Text under study:
Encouraging as these businesses are, many people believe there are far more mainstream and niche Japanese business opportunities that New Zealanders could be taking advantage of.
Linc Media's Lloyd sees huge opportunities for New Zealand IT businesses to link up with Japanese companies, to add innovative software to what's already being developed. Japan has 8500 software companies, according to the Ministry of Information and Technology; 4500 of them do development. "There's a lack of innovation in the software industry in Japan. They are crying out for leading-edge products that allow Japanese manufacturers to build around them … I see opportunities in core technologies, compression technologies, 3G telecommunications development, video-rendering technologies and security technologies, both at a carrier level and also on an applications level."
New Zealand businesspeople are not going to be able to do business with Japan long-distance, Lloyd says. "The best way [to start] is to take a young, single, up-and-coming manager in the company and just assign him to Japan for six to 12 months, with the goal of bringing work back home. The cost doesn't need to be excessive - about three times what it would cost to have them in New Zealand. Given the increment over and above what the company would earn in New Zealand, that is not going to be a huge hit."
Once you get into investing in Japanese companies, you're going to need a bigger commitment. Mair warns you need to be sure you have Japanese staff who understand the image and values of your company, and you have to be able to fund your ex-pat team in Japan for at least two or three years. "That's $3 million to $4 million, at least."
Another area Lloyd sees as having huge potential for New Zealanders is in IT training. "There are about 50,000 vacancies coming up every month. I would say as many as half are unfilled, month by month. The trouble is, most of the vacancies are in new technologies, and there is a shortage of courses, there's a shortage of young people and there's a shortage of people coming in from overseas, because the immigration authorities are very slow at taking people in."
Money for training
The Japanese have money to spend on training. A government scheme gives Japanese who lose their jobs (unemployment at the end of 2001 was 5.3%; some predict it will rise to double figures) about $US3000 to spend on retraining programmes, which can be used to go overseas to get training. It is rumoured that the allowance might soon go up to $US5000 or even $US10,000. "That makes it viable for unemployed Japanese to go overseas for six months, learn English, learn IT and then come back to Japan," Lloyd says. He has been in negotiations with a number of New Zealand educational institutions to take advantage of the trend. "I think the main opportunity for New Zealand is to operate as an offshore training and development centre."
There are also openings for New Zealand companies involved in producing high-quality, innovative healthcare and welfare-related products and services. Over 51% of Japan's population are over the age of 40, and that is predicted to increase to 62% by 2020. More worrying for the Japanese, the number of people over 70 is increasing by 600,000 a year (see "Japan by numbers").

What is being asked: Reproduce word for word the part of the Japan business text starting with "Encouraging as these" and going on through "taking advantage of.". The records are separate from the Japan business text.

Entries shown:
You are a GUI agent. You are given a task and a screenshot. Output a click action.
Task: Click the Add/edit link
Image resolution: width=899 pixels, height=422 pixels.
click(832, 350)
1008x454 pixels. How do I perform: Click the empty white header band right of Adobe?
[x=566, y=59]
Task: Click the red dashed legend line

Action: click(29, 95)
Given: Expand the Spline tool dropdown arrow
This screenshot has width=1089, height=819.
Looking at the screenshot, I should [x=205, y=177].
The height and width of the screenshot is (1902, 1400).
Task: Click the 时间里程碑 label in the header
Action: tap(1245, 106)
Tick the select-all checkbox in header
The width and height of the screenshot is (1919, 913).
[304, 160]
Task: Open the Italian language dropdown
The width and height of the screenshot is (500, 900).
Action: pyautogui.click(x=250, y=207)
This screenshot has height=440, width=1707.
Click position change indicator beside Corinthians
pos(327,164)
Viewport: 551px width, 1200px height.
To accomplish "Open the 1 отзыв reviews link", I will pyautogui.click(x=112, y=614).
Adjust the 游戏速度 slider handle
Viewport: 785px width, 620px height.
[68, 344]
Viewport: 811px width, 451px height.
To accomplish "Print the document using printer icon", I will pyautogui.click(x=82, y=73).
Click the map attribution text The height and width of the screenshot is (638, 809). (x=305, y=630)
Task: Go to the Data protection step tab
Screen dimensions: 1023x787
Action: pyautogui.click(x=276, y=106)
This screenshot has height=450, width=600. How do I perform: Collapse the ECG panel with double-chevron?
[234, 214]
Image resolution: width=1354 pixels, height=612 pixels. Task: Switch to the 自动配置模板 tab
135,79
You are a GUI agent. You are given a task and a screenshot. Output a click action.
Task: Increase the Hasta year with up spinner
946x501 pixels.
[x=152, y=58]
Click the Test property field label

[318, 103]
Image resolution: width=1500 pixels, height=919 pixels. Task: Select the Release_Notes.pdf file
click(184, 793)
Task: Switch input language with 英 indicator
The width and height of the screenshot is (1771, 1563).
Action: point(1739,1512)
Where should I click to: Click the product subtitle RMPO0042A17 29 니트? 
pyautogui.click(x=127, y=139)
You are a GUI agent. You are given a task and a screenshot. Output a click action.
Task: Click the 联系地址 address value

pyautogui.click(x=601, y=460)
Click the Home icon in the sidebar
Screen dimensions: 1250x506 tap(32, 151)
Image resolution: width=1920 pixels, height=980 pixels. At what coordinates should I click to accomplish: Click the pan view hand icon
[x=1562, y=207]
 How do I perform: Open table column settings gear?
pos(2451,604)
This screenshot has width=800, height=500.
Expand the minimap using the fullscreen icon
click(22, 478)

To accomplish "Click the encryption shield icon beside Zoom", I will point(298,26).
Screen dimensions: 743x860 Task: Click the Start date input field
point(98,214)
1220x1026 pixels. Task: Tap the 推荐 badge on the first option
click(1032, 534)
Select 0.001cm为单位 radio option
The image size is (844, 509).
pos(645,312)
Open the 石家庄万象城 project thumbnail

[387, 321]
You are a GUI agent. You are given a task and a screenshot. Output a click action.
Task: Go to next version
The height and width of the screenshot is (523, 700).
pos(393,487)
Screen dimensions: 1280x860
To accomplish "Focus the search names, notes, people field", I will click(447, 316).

Response for this exercise:
Encouraging as these businesses are, many people believe there are far more mainstream and niche Japanese business opportunities that New Zealanders could be taking advantage of.